* Begin RECORDS SHOWN *
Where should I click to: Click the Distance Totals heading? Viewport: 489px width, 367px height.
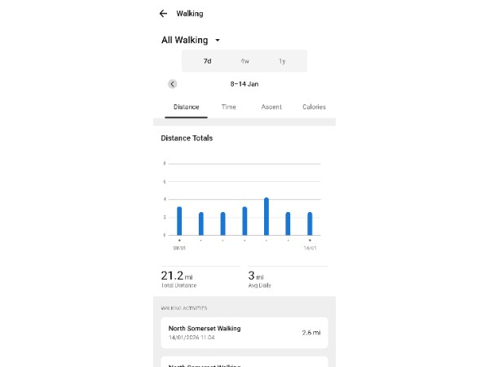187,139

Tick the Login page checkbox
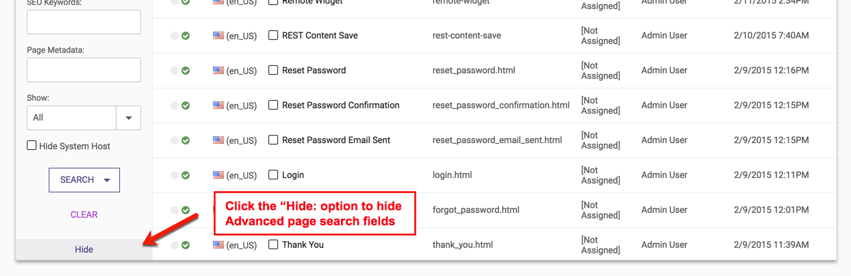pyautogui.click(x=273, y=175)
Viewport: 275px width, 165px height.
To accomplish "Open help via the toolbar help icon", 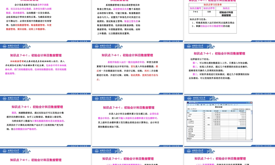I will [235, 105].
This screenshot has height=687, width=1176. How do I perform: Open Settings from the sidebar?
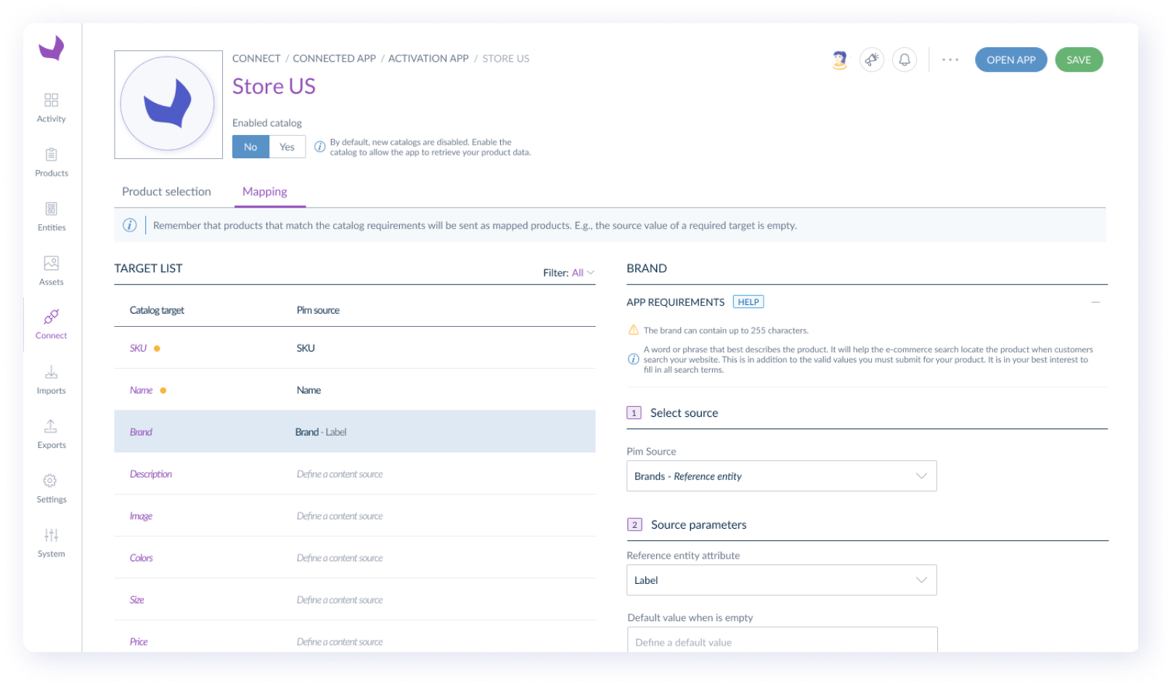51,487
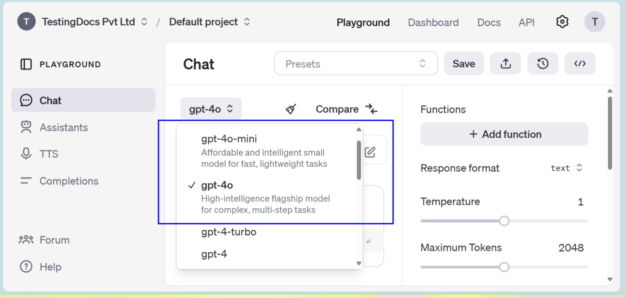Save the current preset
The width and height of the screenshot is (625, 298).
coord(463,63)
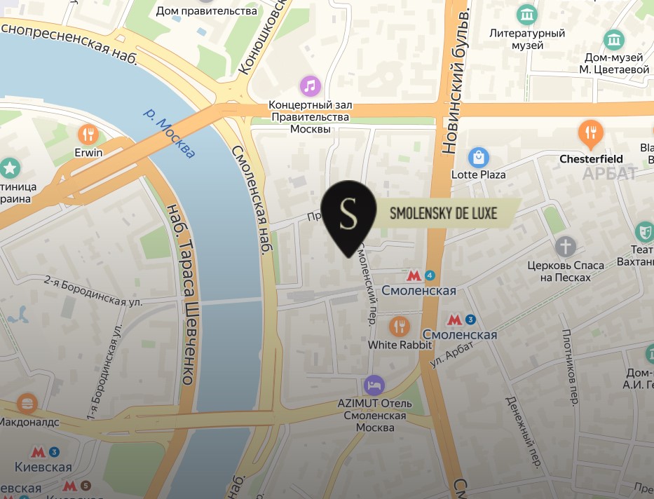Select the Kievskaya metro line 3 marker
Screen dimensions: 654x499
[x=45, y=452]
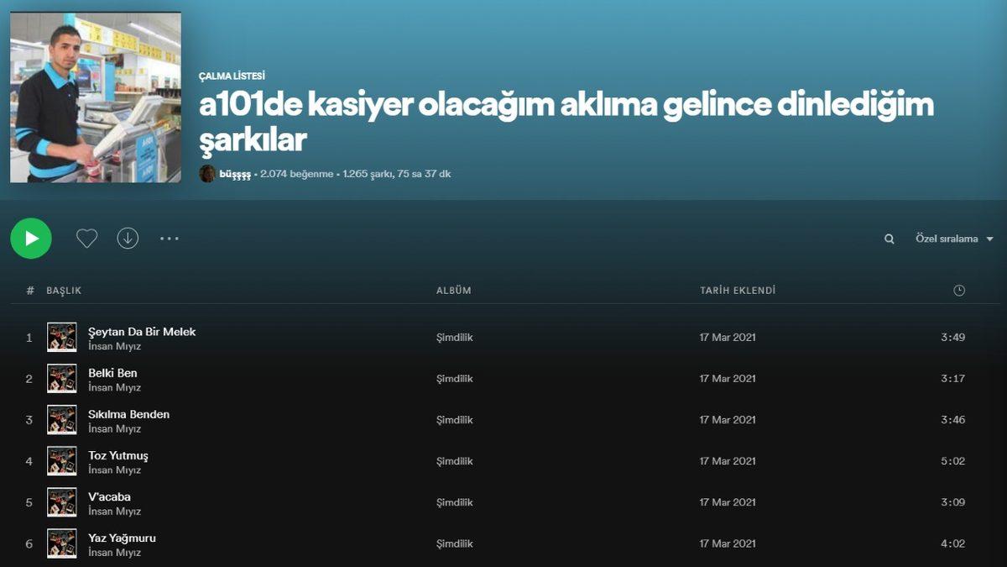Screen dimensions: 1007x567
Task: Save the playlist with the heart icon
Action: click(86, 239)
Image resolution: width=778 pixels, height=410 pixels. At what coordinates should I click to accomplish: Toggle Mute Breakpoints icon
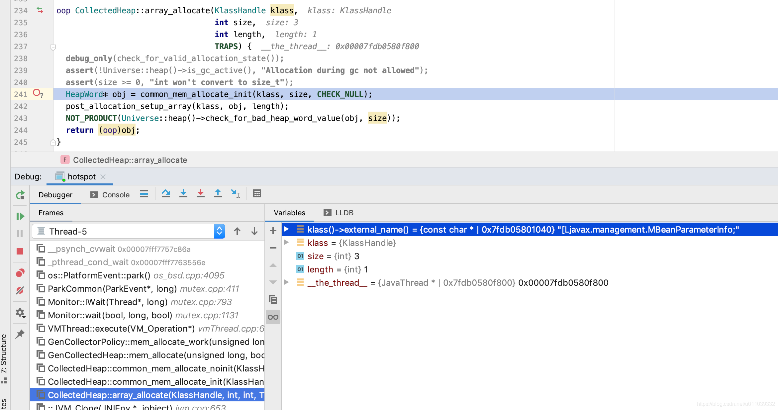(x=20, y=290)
* End RECORDS SHOWN *
* Begin RECORDS SHOWN *
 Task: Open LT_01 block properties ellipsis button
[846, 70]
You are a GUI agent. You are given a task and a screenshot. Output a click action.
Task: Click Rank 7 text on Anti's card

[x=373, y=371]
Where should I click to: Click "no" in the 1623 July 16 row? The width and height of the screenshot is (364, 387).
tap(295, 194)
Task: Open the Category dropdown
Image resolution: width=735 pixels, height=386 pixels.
* End RECORDS SHOWN *
* Begin RECORDS SHOWN *
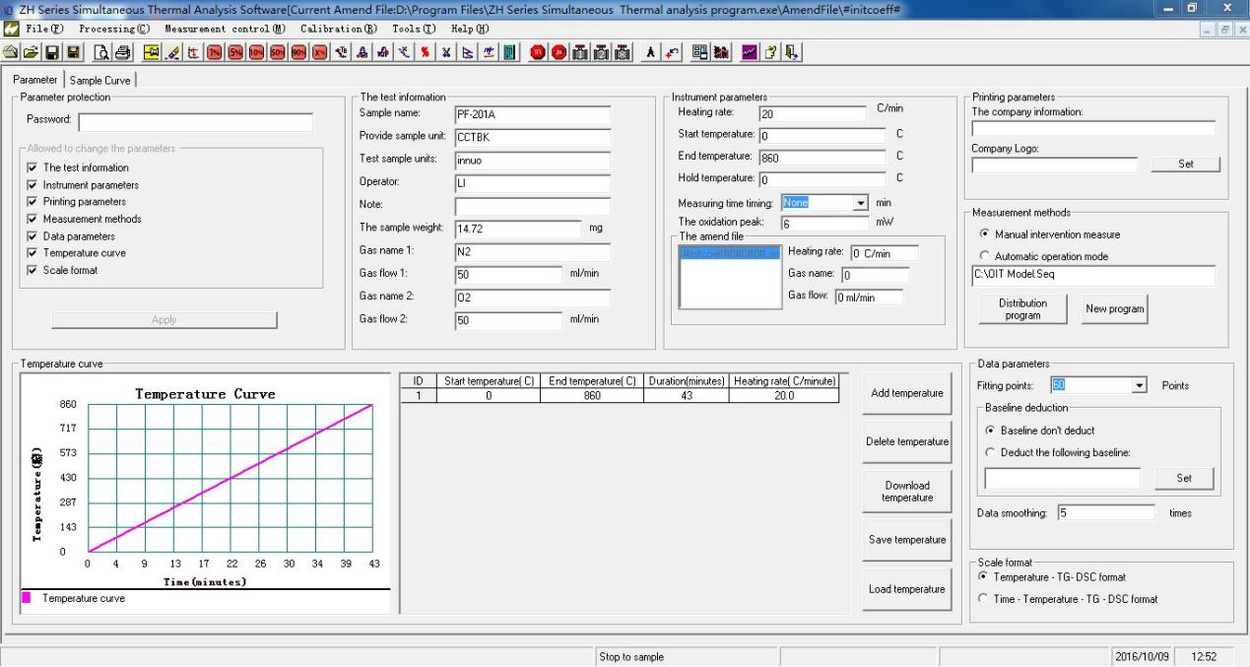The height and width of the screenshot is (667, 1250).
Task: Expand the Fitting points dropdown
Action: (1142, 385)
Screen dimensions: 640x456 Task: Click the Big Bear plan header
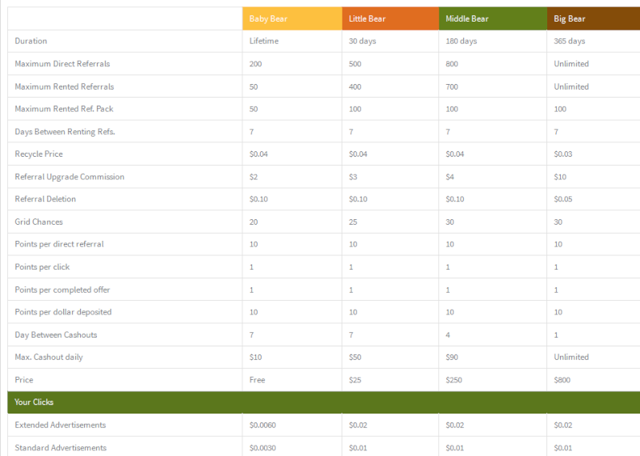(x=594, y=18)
* End RECORDS SHOWN *
→ **TO DO**:
Reproduce the entries between the line holding "The height and" and the line holding "(x=594, y=18)", inclusive, leaving out the pictures.

→ **CORRECT RESPONSE**:
The height and width of the screenshot is (667, 1250).
Task: Expand the Fitting points dropdown
Action: (1142, 385)
Screen dimensions: 640x456 Task: Click the Big Bear plan header
(x=594, y=18)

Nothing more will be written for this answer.